Sharon Gardner is a freelancer writer in Leander, Texas.

 

Wound Care: Avoiding Maceration

By Tim Gilmer

A pressure sore on a heel or protruding ankle bone (lateral malleolus) tends to heal slowly due to poor circulation to extremities and swelling that interferes with cellular nutrition and oxygen supply. Because of more than 35 years of alternately breaking down and healing, five separate cellulitis infections and three hospitalizations, both my right and left malleolus areas now resist healing. After reading Sharon Gardner’s story of successfully treating a heel wound with an inexpensive spray, I was eager to try Miracle Mist Plus. I asked Betsy Stanford, one of Gardner’s wound care specialists, if she had had any doubts about using the product since it does not conform to the recognized standard of care.

“In Sharon’s case, no, because her wound wasn’t responding to conventional care,” she said. “We want to do what is best for each individual patient. This treatment was not a textbook approach. We’re taught black-and-white, but we live in a gray world.”

My right malleolus wound had been treated unsuccessfully for about three months with various moist dressings. I suspected scar tissue was slowing the healing process, but the immediate problem was too much moisture. Moist dressings can create a harmful condition, maceration–in which tissue becomes sodden and devitalized–depending on amount of drainage and frequency of dressing changes. When this happens, healing is compromised and sores can even grow in size.

Even though current accepted practice assumes that a moist wound heals three to five times faster than a dry one, conventional moist dressings were too moist for my skin. The immediate borders of the wound were continually macerated, and the wound bed tended to form a thin yellow slough that also inhibited the healing process.
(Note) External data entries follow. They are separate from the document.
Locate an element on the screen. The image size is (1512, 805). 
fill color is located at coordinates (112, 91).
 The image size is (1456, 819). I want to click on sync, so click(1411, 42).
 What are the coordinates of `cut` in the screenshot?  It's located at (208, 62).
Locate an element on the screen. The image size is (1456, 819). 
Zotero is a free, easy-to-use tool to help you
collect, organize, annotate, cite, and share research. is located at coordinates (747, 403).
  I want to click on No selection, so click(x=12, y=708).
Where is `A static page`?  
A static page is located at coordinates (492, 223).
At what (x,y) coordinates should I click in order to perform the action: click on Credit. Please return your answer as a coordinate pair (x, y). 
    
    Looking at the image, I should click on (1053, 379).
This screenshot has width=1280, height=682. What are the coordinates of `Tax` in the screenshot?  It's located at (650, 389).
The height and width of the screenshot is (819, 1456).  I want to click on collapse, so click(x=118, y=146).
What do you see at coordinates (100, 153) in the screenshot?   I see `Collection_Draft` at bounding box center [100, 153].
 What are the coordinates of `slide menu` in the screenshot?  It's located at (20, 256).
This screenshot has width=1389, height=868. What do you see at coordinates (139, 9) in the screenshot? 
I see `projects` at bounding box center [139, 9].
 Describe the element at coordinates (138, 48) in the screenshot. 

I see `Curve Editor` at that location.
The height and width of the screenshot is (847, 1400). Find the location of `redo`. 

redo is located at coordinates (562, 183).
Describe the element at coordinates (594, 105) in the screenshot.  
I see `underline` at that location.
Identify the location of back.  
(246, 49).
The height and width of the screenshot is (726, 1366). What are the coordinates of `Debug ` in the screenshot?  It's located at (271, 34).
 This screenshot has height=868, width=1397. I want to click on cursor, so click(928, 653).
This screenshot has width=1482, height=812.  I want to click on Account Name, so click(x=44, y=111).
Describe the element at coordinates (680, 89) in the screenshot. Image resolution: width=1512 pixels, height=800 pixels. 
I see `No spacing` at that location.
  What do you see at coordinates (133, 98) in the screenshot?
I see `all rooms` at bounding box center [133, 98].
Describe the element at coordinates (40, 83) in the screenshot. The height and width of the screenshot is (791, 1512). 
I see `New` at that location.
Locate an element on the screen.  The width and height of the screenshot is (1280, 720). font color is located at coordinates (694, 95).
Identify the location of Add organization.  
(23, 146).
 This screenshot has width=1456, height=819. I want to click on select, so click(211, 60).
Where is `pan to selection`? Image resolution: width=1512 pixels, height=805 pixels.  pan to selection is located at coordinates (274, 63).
On April 21, under the care of a new wound care specialist, Sue Wilson of Good Samaritan Hospital in Portland, Ore., I began treatment with Miracle Mist. The wound measured 2.2 by 2.7 centimeters. The skin surrounding the wound was red and irritated. The walls of the wound perimeter looked rough. Wound depth was about 3 millimeters.

For one week I sprayed the wound with Miracle Mist twice daily and covered it with a clean, sterile 2-by-2-inch gauze pad, but excessive drainage still favored maceration. I began spraying and changing dressings three times daily and air-drying the wound for 15 to 30 minutes each dressing change, which mitigated maceration.

On May 5, two weeks from beginning the treatment, wound size remained the same, but surrounding redness and irritation had improved. Most importantly, the wound depth had lessened slightly adjacent to the wound borders. Over the next five weeks, wound depth continued to improve in an area covering about 25 percent of the wound surface. On June 2, after six weeks’ treatment with Miracle Mist, the wound measured 1.5 by 1.9 centimeters. Infilling had begun. However, formation of new healthy tissue was slow, and there was some concern about the long term viability of the tissue due to previous scar tissue in the area.

After six weeks, both Sue Wilson and I felt that continuing treatment with Miracle Mist was justified, but that careful management was critical. Interestingly, we discovered that gauze pads made by Kendall Curity did a better job of debriding devitalized tissue and removing slough than other brands.

Wound healing is a complex process. There are no quick fixes or miracle treatments. Other factors that require close attention, besides avoiding maceration, are avoiding excessive dryness, limiting swelling, minimizing or eliminating pressure on the wound, maintaining proper nutrition, avoiding cold temperatures, and careful debriding of slough and necrotic tissue.